▶ **Actions à mener**
(A) Résumez en deux phrases l'extrait sur les inégalités scolaires.
(B) Rédigez la suite de l'extrait sur les inégalités scolaires, à partir de sa dernière phrase.

Le mot clé de l’éducation fournie dans les milieux privilégiés est celui d’ « enrichissement » (enrichment) par rapport à ce que l’école fournit ; Aurini et Hillier estiment en fin de compte que c’est par un cumul de petites différences que des écarts profonds finissent par se creuser entre élèves des différents milieux sociaux.
Une autre cause de reproduction des inégalités, soulignent Aurini et Hillier, elle aussi directement liée aux comportements des parents des classes moyennes et supérieures, tient à la capacité d’adaptation dont ces parents font preuve dans un contexte changeant. Face à l’évolution du marché scolaire et du marché du travail, ces derniers ont transformé leurs pratiques pour correspondre aux circonstances éducatives actuelles. Dans un système scolaire qui se complexifie, se segmente et se hiérarchise toujours davantage, en habiles stratèges ils naviguent plus efficacement en son sein et tirent plus facilement leur épingle du jeu, comme en attestent les travaux sur les choix scolaires.

▶ **Données présentées**
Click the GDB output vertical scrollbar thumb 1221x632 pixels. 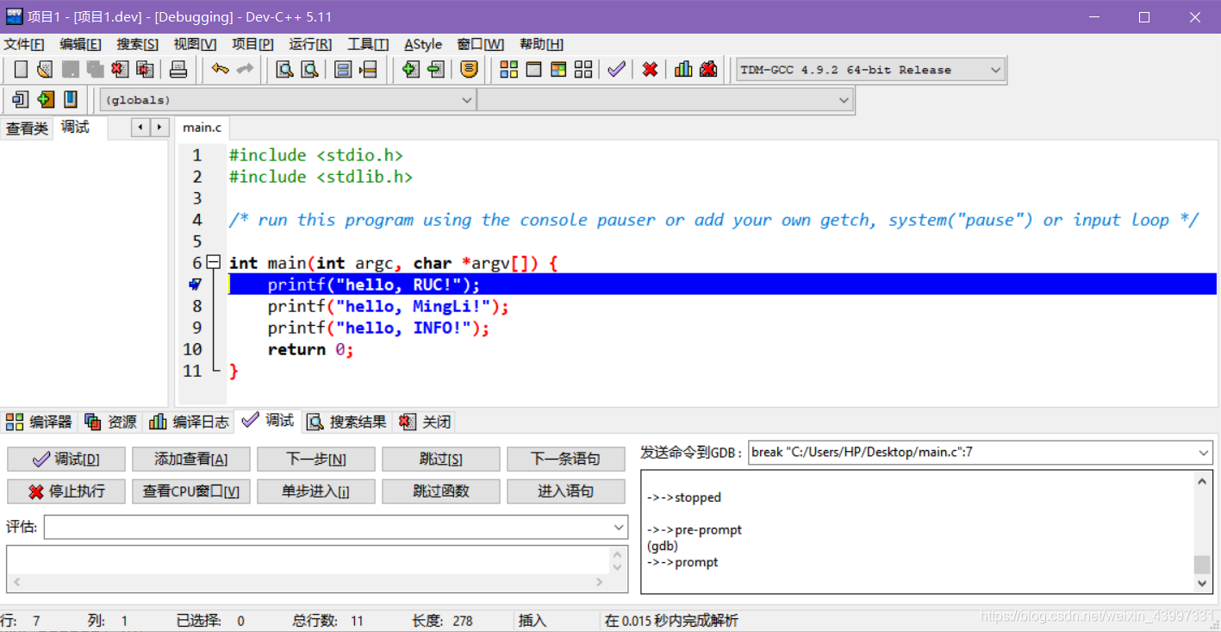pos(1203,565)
==
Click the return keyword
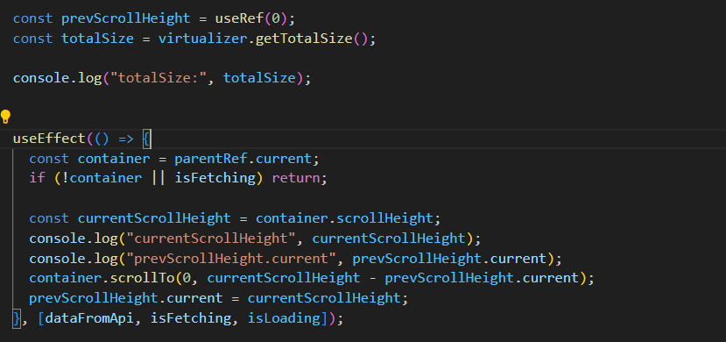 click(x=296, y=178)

▶ **En réponse**
(A) Selon Aurini et Hillier, l'éducation des milieux privilégiés repose sur l'« enrichissement » par rapport à ce que fournit l'école, et c'est un cumul de petites différences qui finit par creuser des écarts profonds entre élèves de milieux sociaux différents. Ils attribuent aussi la reproduction des inégalités à la capacité d'adaptation des parents des classes moyennes et supérieures : ceux-ci ont transformé leurs pratiques face à l'évolution du marché scolaire et du marché du travail, et ils naviguent plus efficacement dans un système scolaire toujours plus complexe, segmenté et hiérarchisé.

(B)
Dans les situations de nature compétitives, qui se sont multipliées ces dernières années, en particulier dans le système américain, c’est-à-dire celles dans lesquelles leurs enfants sont amenés à participer à des tests certificatifs importants ainsi qu’à des concours et autres procédures dans lesquelles ils doivent soumettre des dossiers de candidature pour être sélectionnés, ils mobilisent tous leurs capitaux pour aider leur progéniture à préparer les évaluations, à construire le CV du parfait candidat. Cette préparation n’est pas seulement académique, elle est également émotionnelle : il s’agit d’apprendre à l’enfant à gérer la pression qui accompagne ces épreuves. Coachés par leurs parents qui cultivent leurs ambitions, mais aussi fréquemment placés dans des établissements qui proposent des curriculums spéciaux qui permettent à chacun de développer au moins un talent spécifique et de se valoriser, les enfants des classes supérieures développent un sentiment d’appartenance et de légitimité à fréquenter les espaces éducatifs les plus illustres à l’issue de leurs études secondaires.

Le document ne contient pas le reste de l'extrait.